Figure 2: GFT combines group advantage computation from diverse response types (expert, teacher, rollout) and dynamic coefficient rectification for bounded updates.

Learning Dynamics: Component Impact

Ablation experiments highlight component contributions. Removing GAL leads to slower convergence and lower maxima, especially on high-difficulty tasks. Excluding DCR exacerbates training volatility and instability. The synergy of both mechanisms is necessary for uniformly optimal results, as evidenced by model training curves.

Figure 3: Exclusion of DCR causes volatile learning, whereas absence of GAL results in slow, suboptimal convergence.

Experimental Results

GFT demonstrates superior performance and data efficiency across a spectrum of math reasoning benchmarks and model architectures, consistently outperforming SFT, advanced SFT variants (DFT, ASFT, PSFT), and RL baselines (GRPO). With only 10k examples—one-tenth of the data used by SFT—GFT achieves comparable or better accuracy, highlighting its efficiency.

Mixing distillation data yields marginal gains, indicating that the principal improvements stem from GFT's training dynamics rather than dataset augmentation. The improvements are stable across all evaluated model scales.

Compatibility and Post-Training Synergy

Conventional SFT followed by RL (e.g., GRPO) results in suboptimal synergy, owing to SFT-induced policy rigidity and entropy loss. GFT, when combined with GRPO, provides a stronger initialization and yields higher final ceilings via stable optimization. Sequential SFT+GFT+GRPO pipelines maximize both alignment and exploration, producing the most robust performance.

Figure 4: GFT exhibits high compatibility and synergy between SFT and GRPO, attaining top performance and stable training dynamics.

Catastrophic Forgetting Mitigation

GFT substantially mitigates catastrophic forgetting observed in SFT, preserving base model capabilities across general reasoning benchmarks. KL divergence analyses confirm that GFT induces minimal policy drift relative to the base model, with divergence levels comparable to GRPO and substantially lower than SFT.

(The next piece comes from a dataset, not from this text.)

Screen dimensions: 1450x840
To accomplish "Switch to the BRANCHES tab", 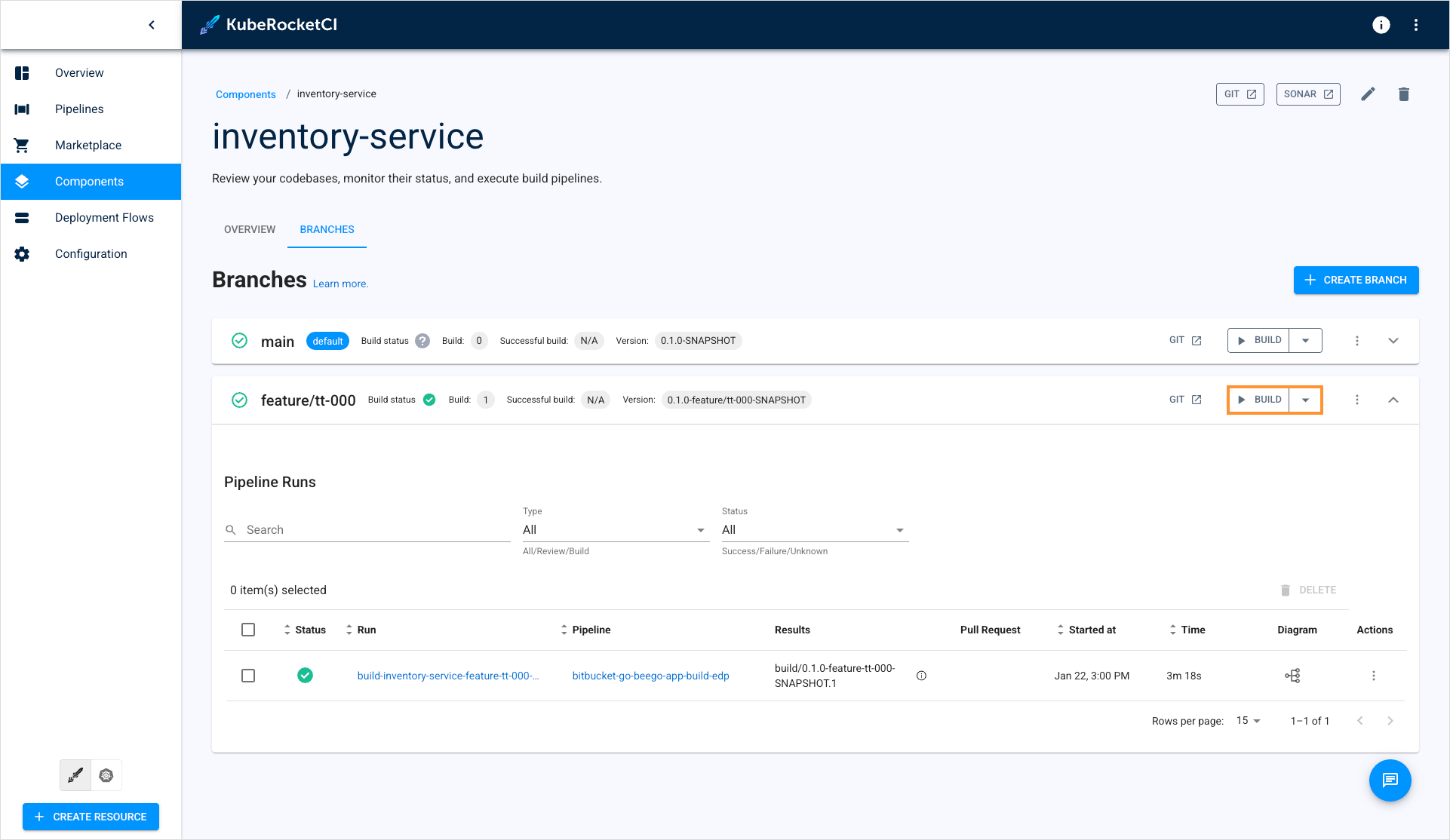I will 327,229.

Figure 5: GFT maintains low KL divergence, effectively limiting catastrophic forgetting and preserving general purpose reasoning.

Diversity and Solution Coverage

Evaluations using Pass@ $k$ metrics show that GFT achieves superior solution diversity compared to pure distillation and RL. This is attributed to GFT's explicit contrastive advantage signal, which encourages exploration without sacrificing precision.

Hyperparameter Analysis

Optimal group composition is achieved with minimal demonstrations and abundant model samples (2:6 ratio), maximizing informative contrast for advantage computation. DCR threshold selection follows an inverted U-shaped accuracy curve: insufficient clipping risks instability, while excessive clipping hampers learning efficiency.

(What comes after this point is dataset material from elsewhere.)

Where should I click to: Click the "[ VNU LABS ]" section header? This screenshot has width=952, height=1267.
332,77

Figure 6: Tuning the clipping threshold $\tau$ affects the fraction of rectified tokens and accuracy; $\tau \approx 0.7$ optimizes stability and learning.

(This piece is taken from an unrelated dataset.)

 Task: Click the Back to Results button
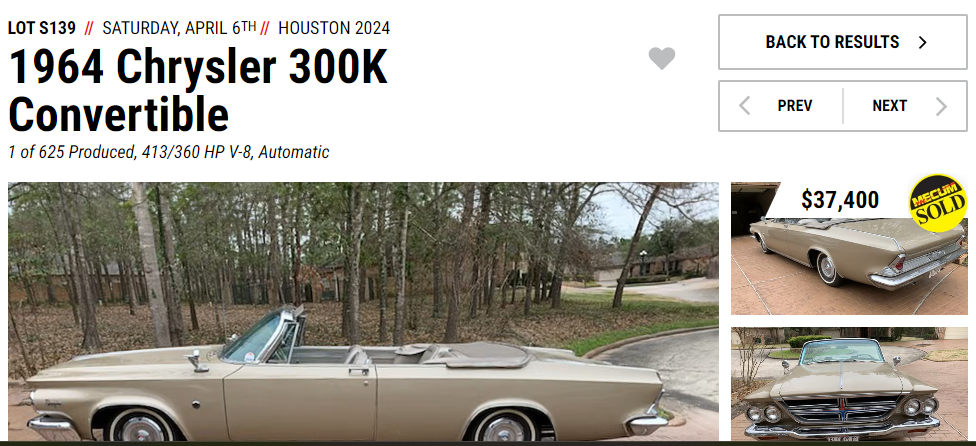[843, 42]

Theoretical and Practical Implications

GFT formally unifies supervised and RL-driven post-training as a policy-gradient-based paradigm with stabilized, group-normalized updates. Theoretical implications include improved understanding of SFT's limitations in terms of reward sparsity and sample dependence. Practically, GFT extends LLM post-training capabilities by balancing knowledge injection, stability, generalization, and exploration. It offers a robust foundation for hybrid pipelines and exposes new trade-offs between plasticity and stability.

Future Directions

Further research is required to adapt GFT for open-ended tasks and subjective rewards, optimize response group construction, and validate scalability for models with 70B+ parameters. Extensions to broader domains beyond mathematical reasoning and integration with new preference modeling techniques are anticipated.

Conclusion

Group Fine-Tuning (GFT) presents a unified post-training framework for LLMs that overcomes SFT's intrinsic limitations through group-level advantage signals and dynamic update stabilization. Experimental and theoretical analyses establish GFT as an effective, principled paradigm for post-training, offering substantial gains in data efficiency, generalization, and synergy between imitation and reward-based fine-tuning (2604.14258).